* **EXERCISE**
Task for the records below: repeat the line containing "Image resolution: width=694" and every line after it, exactly and with nothing else, but leave out the pictures.

(INFORMATION Opens)

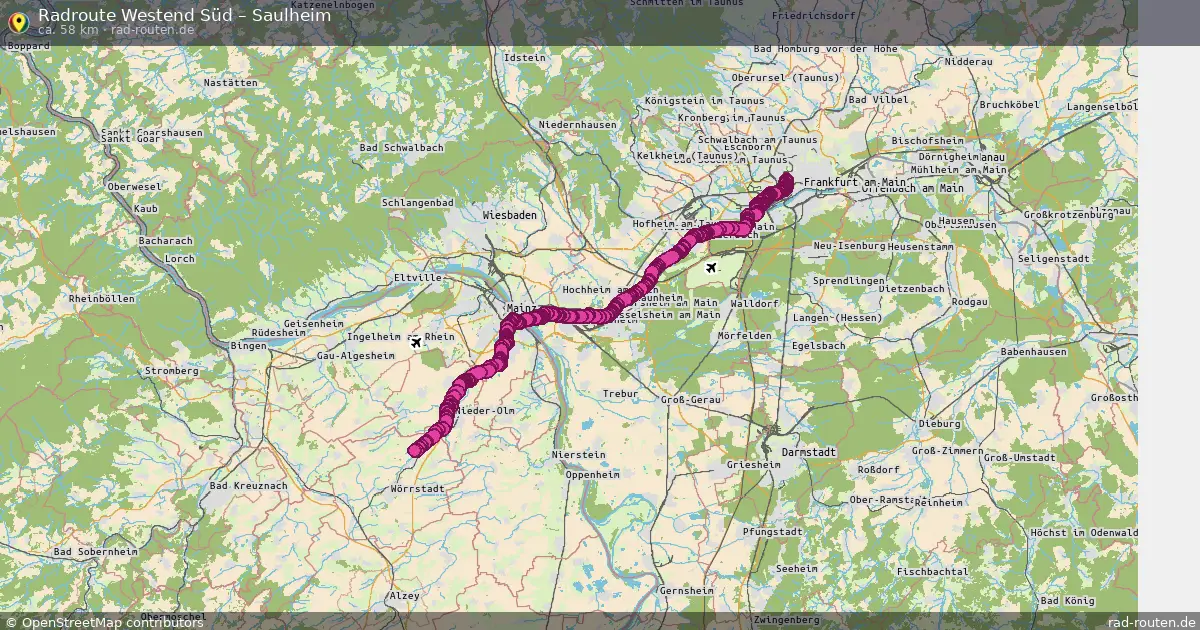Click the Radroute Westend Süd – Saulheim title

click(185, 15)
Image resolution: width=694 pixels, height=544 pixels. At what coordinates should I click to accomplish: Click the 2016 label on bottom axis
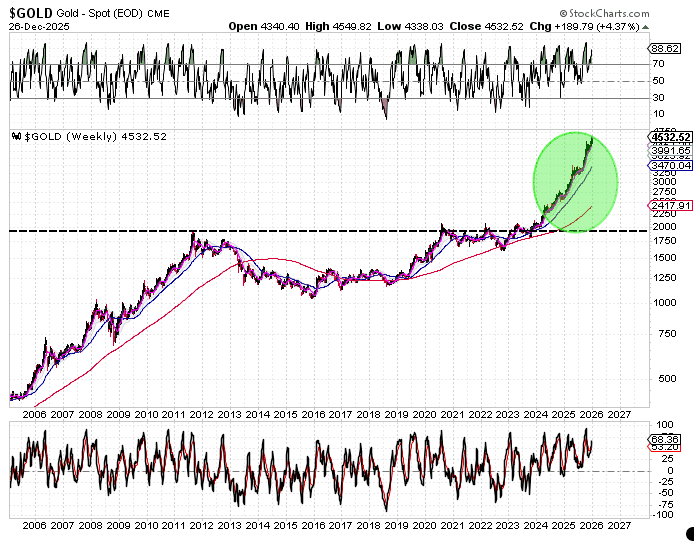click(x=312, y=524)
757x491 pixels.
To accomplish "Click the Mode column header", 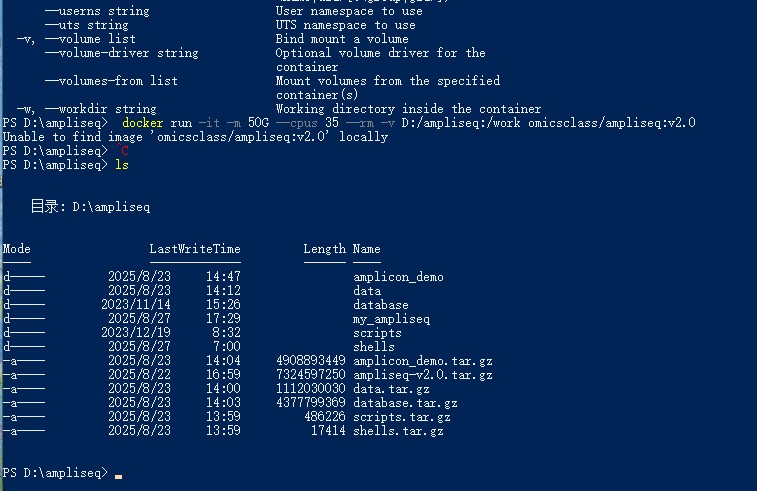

(INFORMATION Closes)

* **YOUR RESPONSE**
Image resolution: width=694 pixels, height=544 pixels. At what coordinates should I click to accomplish: Click the 2016 label on bottom axis
click(x=312, y=524)
757x491 pixels.
To accomplish "Click the Mode column header", 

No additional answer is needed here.